Ses yeux se font pressants, elle attend je le crains une réaction de vengeance qui me jetterait dans ses bras. Naïve enfant, elle n’a pas encore connu l’épreuve, la déception, la trahison, la grande désillusion, la débâcle. Je ne veux pas l’aimer par défaut.

- Tu as déjà été amoureuse? As-tu déjà déclaré ton amour à un garçon? Tu as certainement un petit ami?

- Non! Une fois, il y a deux ans j’ai dit à un garçon que je l’aimais. Il a ri et l’a raconté à tous ses copains. Ils m’ont chahutée. Depuis certains m’ont fait la cour. Mais je ne veux pas des aventures, je veux l’amour, avec un grand A.

- C’est bien. Tu le trouveras certainement, je te le souhaite de tout cœur.

- Merci, mais tu n’as pas répondu à ma question. Alors?

- Je te demanderais d’attendre, de bien réfléchir, de t’armer de patience, de voir si un autre ne te conviendrait pas mieux. J’ai dit la même chose à ta sœur et tu vois cela lui a réussi.
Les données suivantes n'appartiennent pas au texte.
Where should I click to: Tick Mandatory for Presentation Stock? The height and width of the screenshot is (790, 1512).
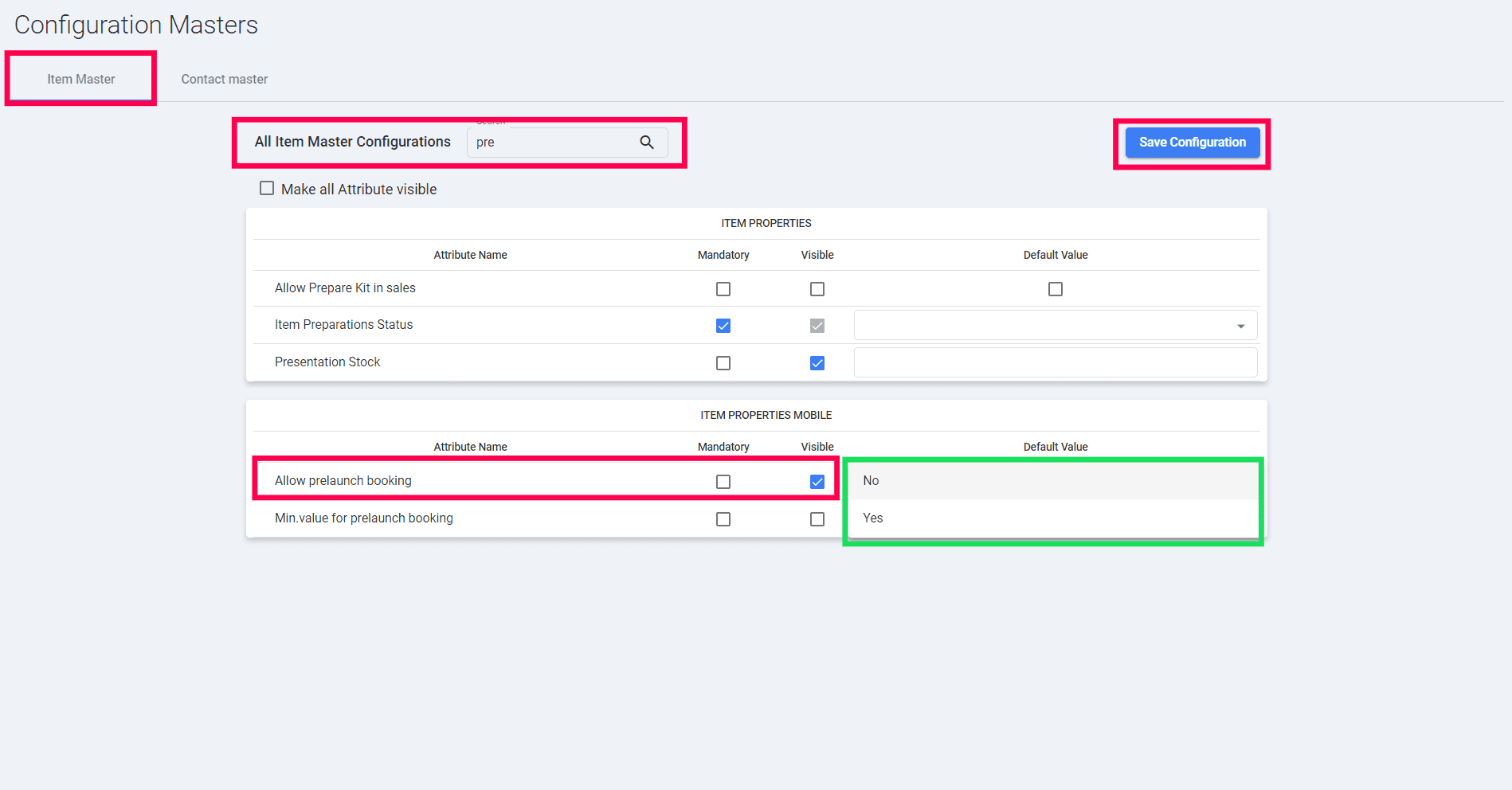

- Je ne crois pas. Moi, je ne suis pas ma sœur Et j’ai souhaité que Laure te laisse tomber. Pour la première fois elle paraissait pourtant mordue sérieusement. Mais chaque fois elle finit par se lasser. De tous ses copains tu es le premier dont je sois tombé amoureuse au premier coup d’œil. Moi, je serai fidèle; je suis vierge, tu sais…

Que dit-on en pareilles circonstances? Je me contente de la regarder. Elle est si fière de son affirmation. Assurément ce n’est pas Laure, cette fille délurée qui m’a bouleversé, qui s’est donnée sans chichis et a mis mes sens en feu, dont j’attendais tant. Vierge et si belle, de surcroît amoureuse de moi.

- Avançons, ils sont entrés au casino. Tu as déjà joué aux machines à sous? Non? Je n’en ai pas le droit à cause de mon âge. Tu veux essayer, je suis sure de te porter bonheur.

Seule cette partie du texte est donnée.